Stored entries
● ● ● ● ● ● ●

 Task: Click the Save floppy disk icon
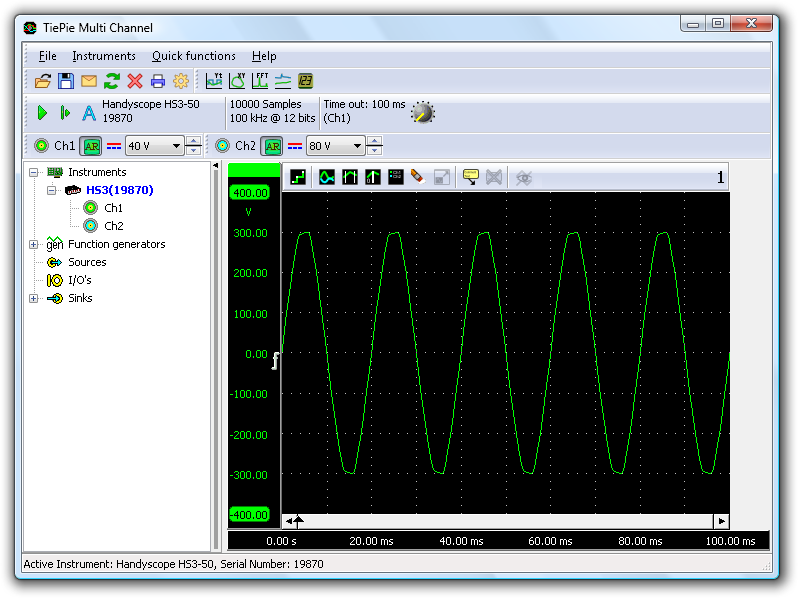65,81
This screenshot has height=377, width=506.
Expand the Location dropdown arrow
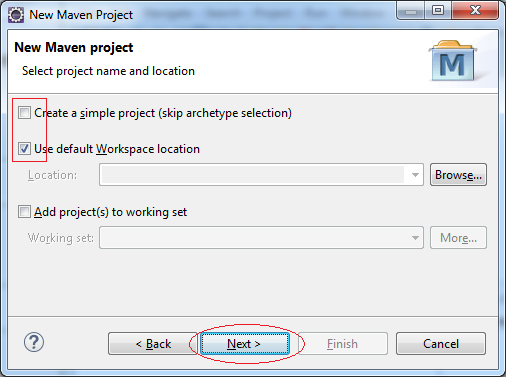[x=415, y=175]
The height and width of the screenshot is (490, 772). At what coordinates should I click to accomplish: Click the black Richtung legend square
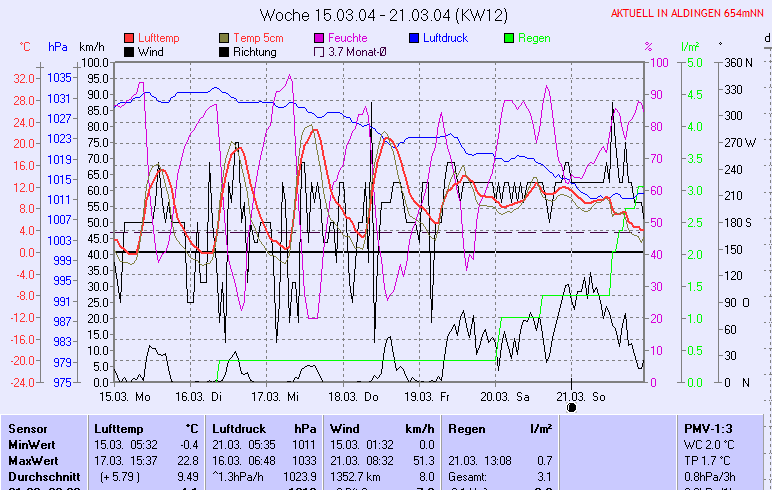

● ● ● ● ● ● ●

▶ [Task details]: In the reply, each line of the data must appear exactly as written, and no picture may appear.

▶ [Task output]:
 Task: Click the Save floppy disk icon
65,81
This screenshot has height=377, width=506.
Expand the Location dropdown arrow
[x=415, y=175]
The height and width of the screenshot is (490, 772). At what coordinates should I click to accomplish: Click the black Richtung legend square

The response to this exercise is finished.